Figure 4Blood cell counts (leukocytes, erythrocytes, and platelets) and blood protein concentrations in rats injected with C. d. terrificus venom (6 mg kg−1, i.p.) and subjected to different treatments. G1—control (sham) rats, G2—venom alone, G3—supernatant from a preincubated mixture (1 h at 37 °C) of venom (2.4 mg for a 400 g rat) + tannic acid (50 mg), G4—tannic acid (50 mg) administered 2 h post-venom, and G5—antivenom (4 mg kg−1, i.p., corresponding to 1.6 mL for a 400 g rat) administered 2 h post-venom. Note the venom-induced leukocytosis that was normalized by the other treatments (antivenom caused a slight reduction in leukocyte number); the venom had no effect on erythrocyte and platelet numbers. There was a significant reduction in blood proteins that was normalized by tannic acid given 2 h post-venom, but not by the other treatments. The columns represent the mean ± SEM (n = 5). * p < 0.05 compared to sham rats (G1). # p < 0.05 compared to venom alone (G2).

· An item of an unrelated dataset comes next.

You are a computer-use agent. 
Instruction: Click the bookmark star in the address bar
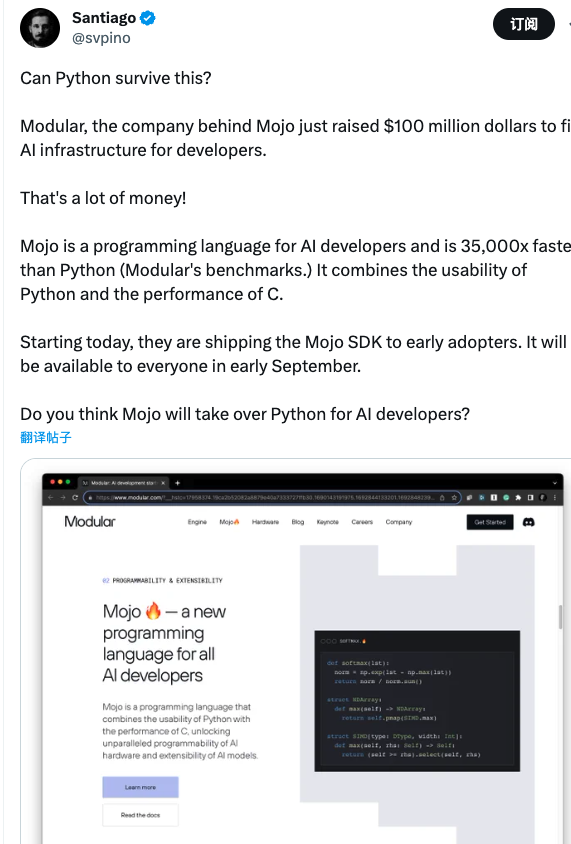point(454,498)
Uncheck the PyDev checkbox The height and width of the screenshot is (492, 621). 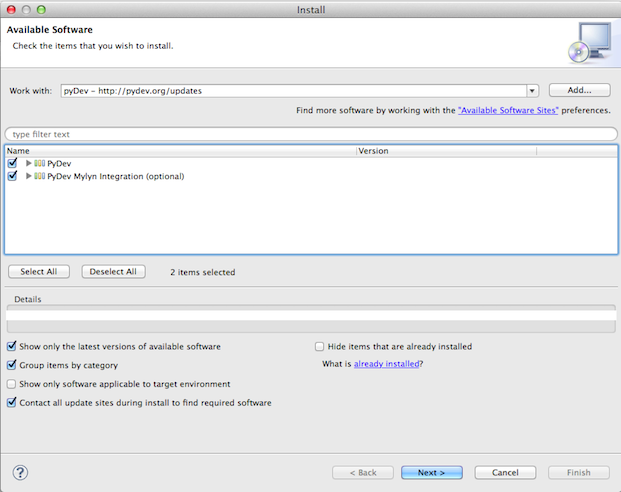click(12, 163)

Figure 5Histological appearance of renal cortex from a control rat (G1), C. d. terrificus venom-treated (6 mg kg−1, i.p.) rat (G2), and rats injected with supernatant from a preincubated mixture of venom + tannic acid (G3) or with tannic acid (G4) or antivenom (G5) 2 h after venom injection. The inset in panel (G5) shows a magnified interlobular arteriole (IA). (G1)—Section from a control rat showing the normal appearance of the tissue architecture, proximal and distal tubules, and several renal corpuscles (arrows). (G2)—Section from a venom-treated rat showing changes in the renal corpuscles and Bowman’s capsule (*) indicative of glomerular lesions, with ischemic acute tubular injury (small arrow), hemorrhagic content and tubular dilation (large arrow). Overall, the three treatments (G3–G5) preserved most of the renal corpuscles. See Figure 4 legend for further experimental details (amounts and doses/concentrations used, incubation conditions, etc.). The tissue sample in group (G3) was collected 24 h after injection of the supernatant, while those in groups (G4,G5) were collected ~18 h and 24 h after venom injection. The tissue sections were stained with hematoxylin-eosin. Scale bar = 20 µm.
Figure 6Experimental design for the in vivo study (n = 5, each). Groups (G3–G5) were compared with groups (G1,G2) with regard to lethality, blood biochemical and hematological parameters, and renal histological alterations.